*Aim of the exercise*:
Search the records below for the word "computer", then return every line where it appears.
'''
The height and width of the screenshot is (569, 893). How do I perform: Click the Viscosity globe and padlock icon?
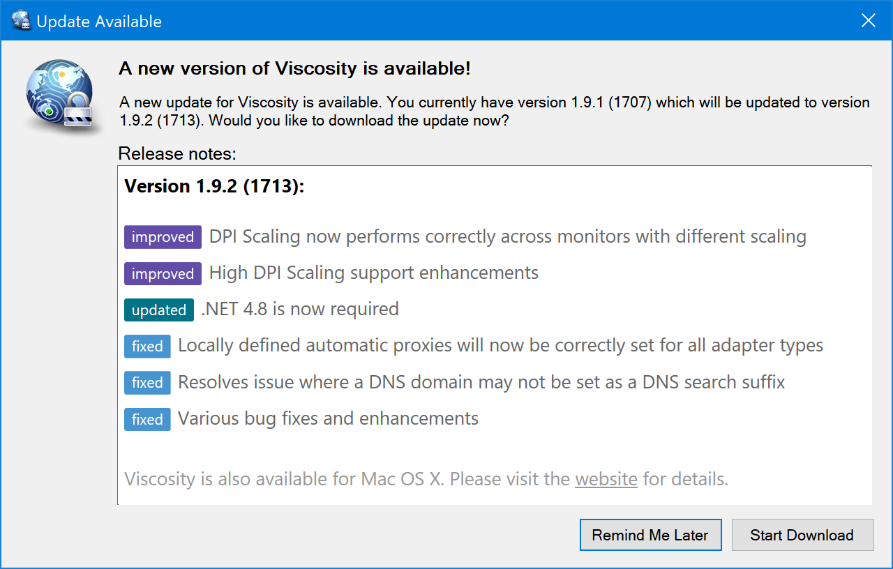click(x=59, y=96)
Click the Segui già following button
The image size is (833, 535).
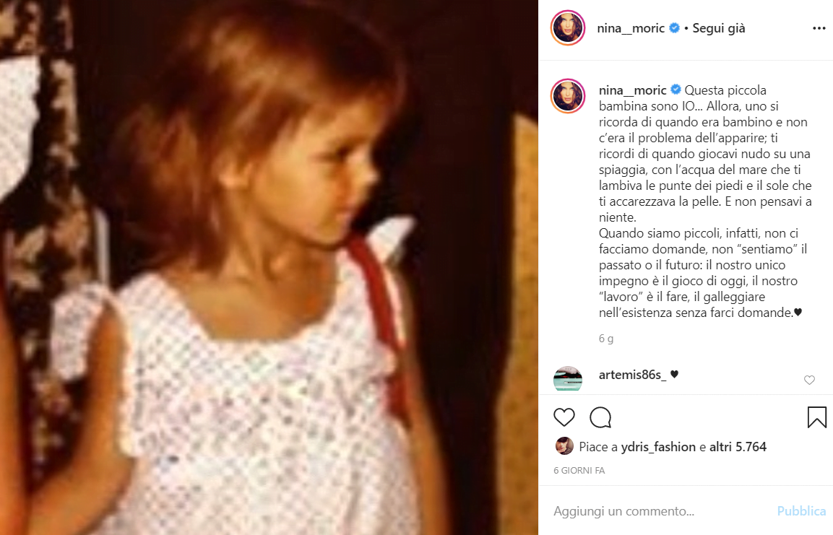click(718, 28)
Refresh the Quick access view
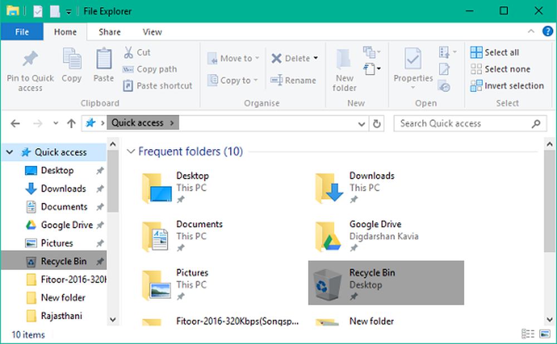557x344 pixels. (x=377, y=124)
'''
'''
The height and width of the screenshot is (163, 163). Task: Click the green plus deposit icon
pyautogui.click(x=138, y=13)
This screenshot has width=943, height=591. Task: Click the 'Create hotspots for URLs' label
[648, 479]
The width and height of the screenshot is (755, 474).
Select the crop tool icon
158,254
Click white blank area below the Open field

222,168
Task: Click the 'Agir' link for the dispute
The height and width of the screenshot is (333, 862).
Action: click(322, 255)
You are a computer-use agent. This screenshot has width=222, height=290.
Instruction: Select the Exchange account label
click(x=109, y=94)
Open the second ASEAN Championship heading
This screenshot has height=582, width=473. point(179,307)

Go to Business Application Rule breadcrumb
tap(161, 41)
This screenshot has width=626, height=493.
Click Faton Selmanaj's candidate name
'''
'''
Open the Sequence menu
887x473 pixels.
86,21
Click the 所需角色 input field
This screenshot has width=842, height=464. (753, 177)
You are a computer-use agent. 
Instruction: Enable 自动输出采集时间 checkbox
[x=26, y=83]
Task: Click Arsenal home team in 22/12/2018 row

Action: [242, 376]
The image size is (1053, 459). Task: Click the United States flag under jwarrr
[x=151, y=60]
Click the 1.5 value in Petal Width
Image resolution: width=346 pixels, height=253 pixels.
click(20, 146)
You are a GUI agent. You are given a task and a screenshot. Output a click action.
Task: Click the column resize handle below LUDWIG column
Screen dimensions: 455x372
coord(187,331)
'''
*Solution below*:
You are a computer-use agent. This screenshot has width=222, height=290.
You are a computer-use agent. 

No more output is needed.